Numerous obstacles arise to prevent Ben from getting to his wedding. First, Vic smoking marijuana while driving gets them arrested. Ben and Sarah manage to get released then get train tickets to Georgia. While sharing a moment on top of a train car, screaming into the picturesque landscape while the train is stopped, their train has separated. So, when they climb down, they discover they are now headed to Chicago.

Disembarking from the moving train, they get out of the rain in a KMart. There, they buy dry clothes and bond while discussing Ben's insecurity about getting married. Sarah reveals she's already done it twice and is traveling to Savannah to collect a large sum of money from the sale of a bagel shop that she opened with her estranged husband, Carl.

The next day, Sarah discovers Carl is attempting to thwart the sale, so asks Ben to pretend to be her husband once in Savannah. She explains that she plans to give the money to her 10 year-old son from her first marriage, who she hasn't seen in two years, to mend fences between them. Ben agrees to help, so Sarah convinces him to pretend to be her surgeon husband to charm their way onto a Florida-bound bus of retirees.

At the first overnight stop, Ben finds himself increasingly attracted to Sarah. He encounters his best man, Alan and Bridget's maid of honor, Debbie in the hotel lobby. They soon learn of Ben and Sarah's deception, which Debbie believes includes infidelity to Bridget. Furious, she hurries to Savannah with Alan to tell the bride.

_SOURCE MATERIAL_

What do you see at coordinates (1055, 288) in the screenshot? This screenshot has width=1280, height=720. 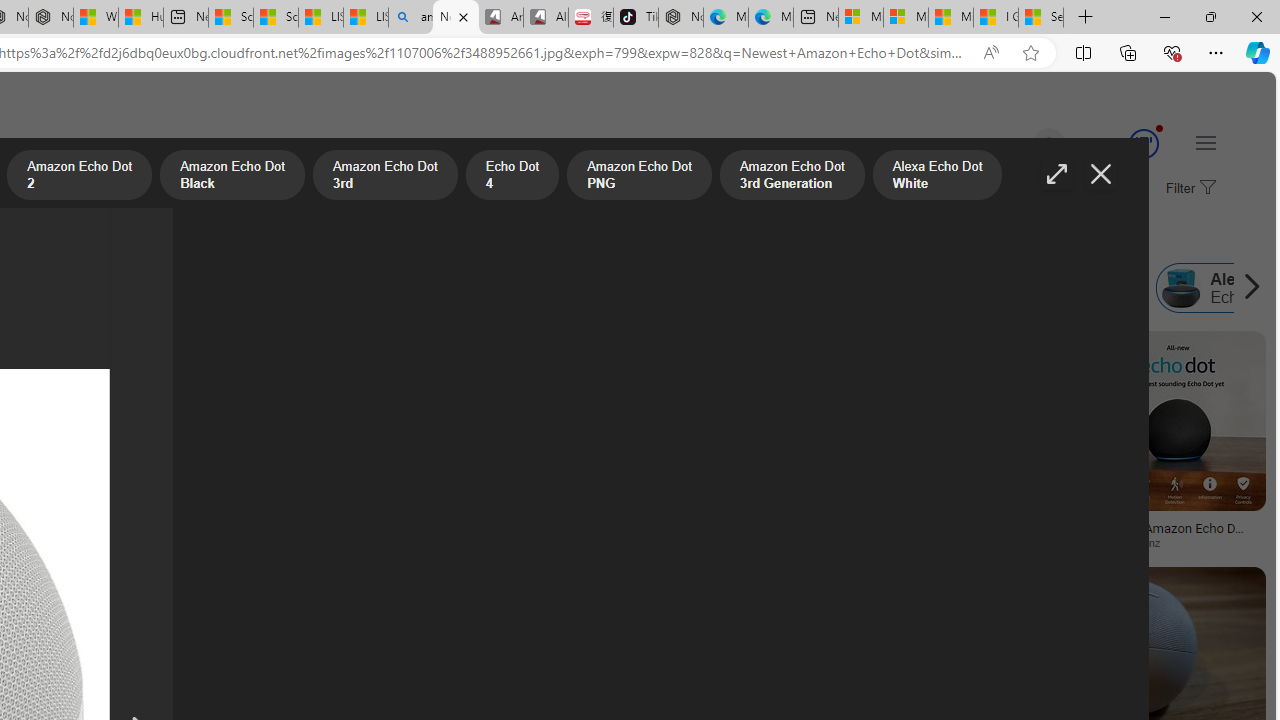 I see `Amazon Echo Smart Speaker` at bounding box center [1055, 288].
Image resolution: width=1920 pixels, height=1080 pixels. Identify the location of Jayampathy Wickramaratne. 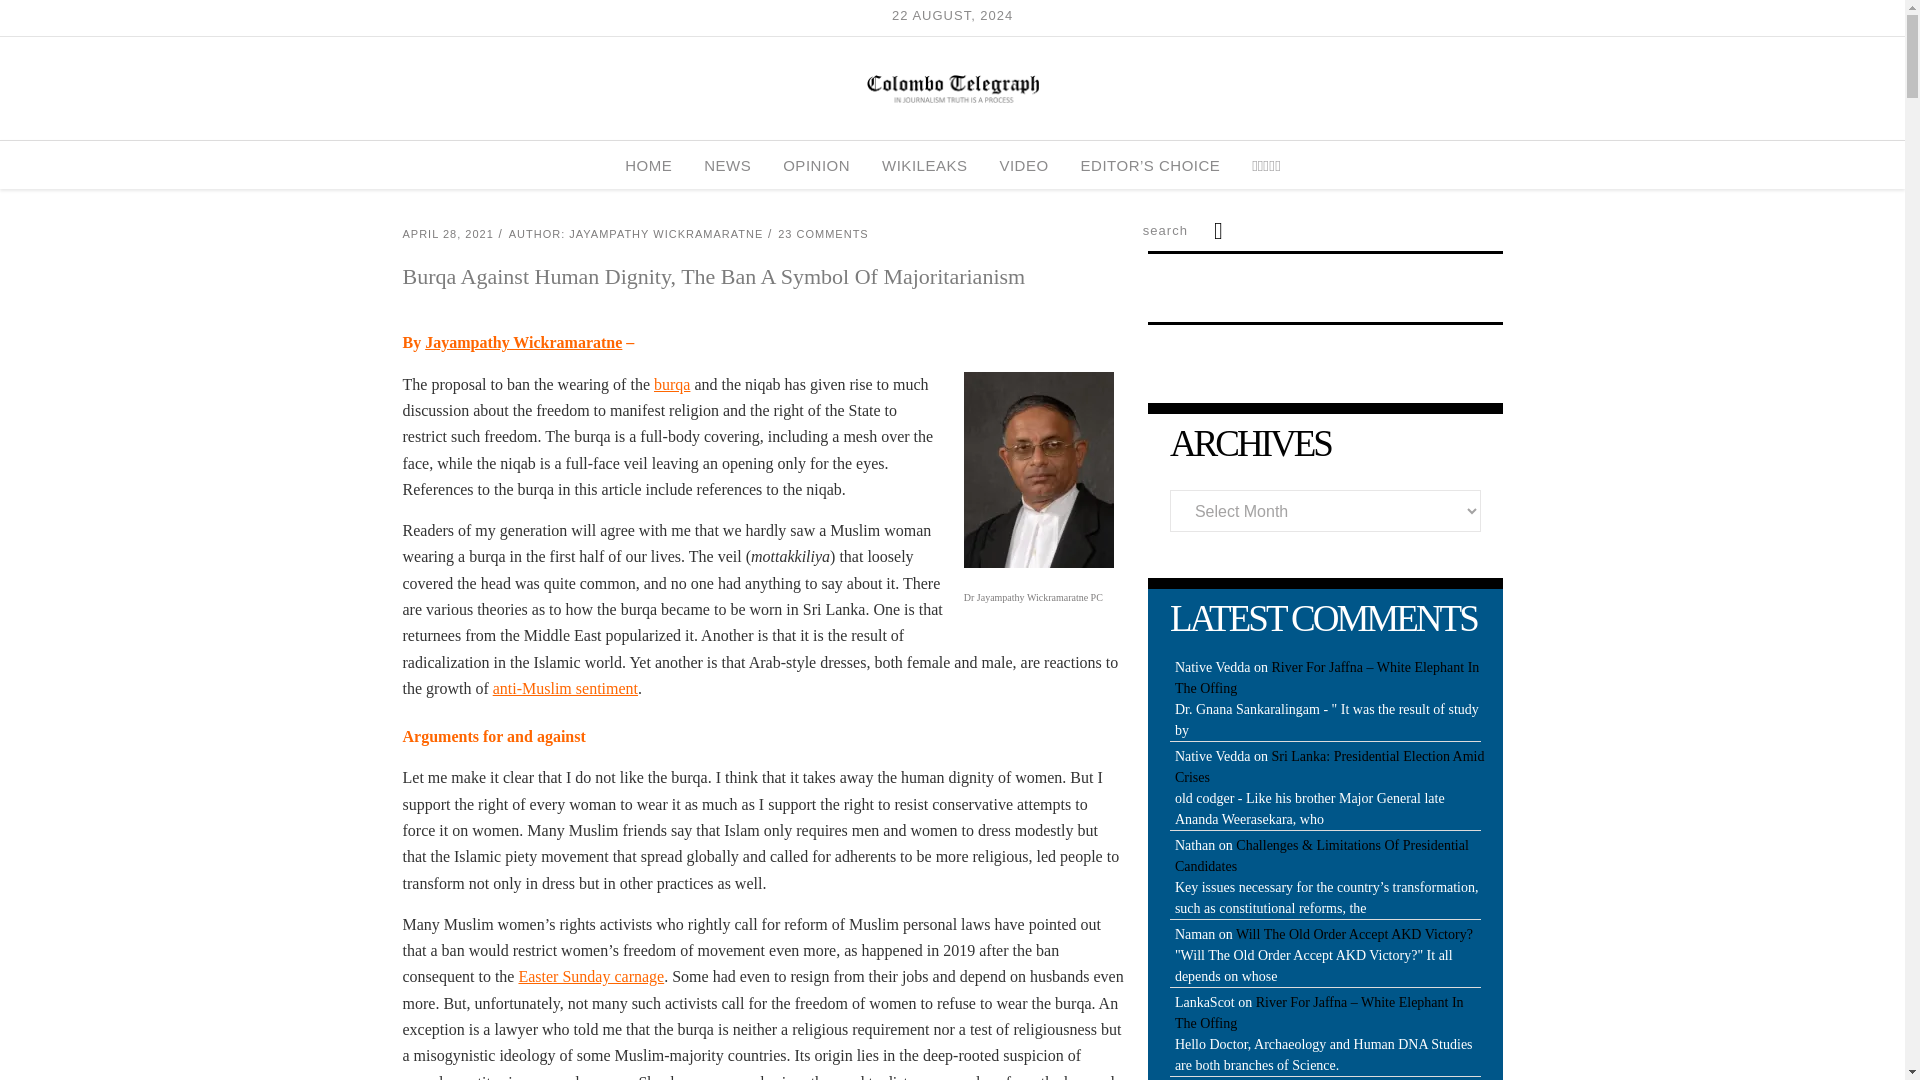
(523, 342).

_REQUIRED ACTION 1_
Reproduce the part of the plot summary starting with "At the first" and going on through "tell the bride.".
_REQUIRED ACTION 2_
Turn the plot summary's paragraph beginning "The next day, Sarah discovers" into a short bulleted list that keeps its main facts.
_REQUIRED ACTION 3_
Using the plot summary, decide whether each statement holds, answering yes or no and quoting the deciding words: (a) Vic's marijuana smoking while driving leads to an arrest; (b) Sarah has never been married before; (c) Debbie travels to Savannah alone.
The data are not needed for any of this work.

_RESPONSE AREA 1_
At the first overnight stop, Ben finds himself increasingly attracted to Sarah. He encounters his best man, Alan and Bridget's maid of honor, Debbie in the hotel lobby. They soon learn of Ben and Sarah's deception, which Debbie believes includes infidelity to Bridget. Furious, she hurries to Savannah with Alan to tell the bride.

_RESPONSE AREA 2_
- Sarah learns that Carl is trying to thwart the sale, so she asks Ben to pose as her husband once they reach Savannah.
- She plans to give the money to her 10-year-old son from her first marriage, whom she hasn't seen in two years, to mend fences with him.
- Ben agrees to help. At Sarah's urging, he poses as her surgeon husband so they can charm their way onto a Florida-bound bus of retirees.

_RESPONSE AREA 3_
(a) Yes: "Vic smoking marijuana while driving gets them arrested."
(b) No: "Sarah reveals she's already done it twice"
(c) No: "she hurries to Savannah with Alan to tell the bride."